ヒトにはバランスを保つための平衡覚があります。バランスのセンサとして鍵となるのは三半規管および耳石器と呼ばれる平衡器官であり、共に内耳にあります。

ヒトは容易に立位を保持できますが、これは細い棒が立ち続けるのと同じで、実はとても難しいことなのです。みなさまは、小学校で、掃除の時間に手のひらの上にほうきを逆さまにして立て、ほうきが倒れないようにバランスをとる遊びをしたことがあると思います。

ほうきを持った手を動かさなければほうきはすぐに倒れてしまいますので、ほうきが倒れないようにうまく手を動かす必要があります。ほうきがどの方向に倒れているかを目で見て【入力】、それを脳で解釈し、ほうきが倒れないように手を巧妙に動かしているのです【出力】。立位というのは、この手のひらの上に乗ったほうきと同じで、極めて不安定な姿勢ですので、立位を保持するために、今どのように傾いているのかをモニタリングし【入力】、倒れないように足や体幹の筋肉を緊張させているのです【出力】。ここでは、足や体幹の筋肉をどのように制御すべきかを意識することはありません。つまり、この【入力】と【出力】を制御する“反射”としての「平衡機能」が備わっているのです。ヒトには、歩く、走る、飛ぶといったような複雑な動きさえも、必要な体幹や手足の筋肉の緊張を意識することなく行える高度な平衡機能があります。入力を司るのは内耳の平衡器官ですので、その重要性がおわかりいただけると思います。

平衡覚の研究には、【入力】である計測データから【出力】である動的モデルを構築するために数学的ツールや制御工学による解析手法を使うことがありますので、従来の医科研究にとらわれることなく、工学、理学、情報学などの幅広い分野の研究者が一緒になって議論を重ね、新しいアプローチで進めていく必要があります。

 メニエール病をはじめとする内耳の病気により平衡器官が障害されると、【入力】情報が誤ってしまいますので、適切に【出力】することができません。
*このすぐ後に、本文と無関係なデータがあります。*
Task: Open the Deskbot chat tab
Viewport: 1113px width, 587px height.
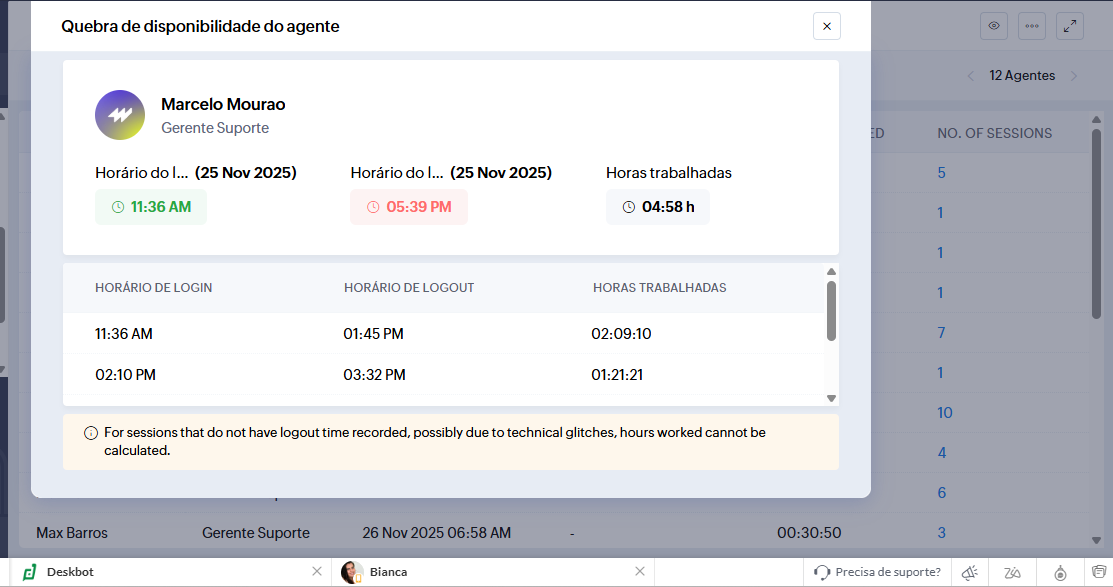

すると、バランス感覚を崩し、めまい症状が生じます。また、加齢により平衡器官の働きが悪くなる結果、80 歳以上の 85% で平衡覚の異常を認めたという報告もあります。めまい症状を主とする疾患への治療としては、薬物治療、手術治療、理学療法、心理療法などさまざまなものがあります。しかし、実感として有効な治療法は乏しいのが現状です。また、長い間、新薬もなく、その一刻も早い開発が喫緊の課題です。

 平衡覚を操作する仮想現実(VR)は、バーチャルジェットコースターの中ですでに実用化されています。現実のジェットコースターが前方に加速する際、後方への慣性力が働きます。これを平衡器官の一つである耳石器が感知し、前方に加速しているという感覚が生じます。バーチャルジェットコースターでは、椅子を後方に傾斜させ、その際に働く慣性力により耳石器を刺激することにより、前方に加速している、という仮想の感覚を生じさせているのです。このように、VRを使って何百メートルにもおよぶジェットコースターの加速感を、椅子があるだけの狭い空間で再現させることができます。めまい患者さんは平衡障害のため、人込みの中や車が行きかう狭い路地などを歩くことがしばしばできません。その症状を、VRの利用により治すトレーニング機器の登場が待ち望まれます。

 このように、平衡覚の研究は、医学・医療のみならず、これからは多彩な業種にますます強く関わっていくことになります。本ワーキンググループでは、さまざまな産業界の方々に、基礎・臨床のアカデミアが協力させていただき、平衡覚を軸とした日本発の研究や機器・製品の開発を推進していくことを目指します。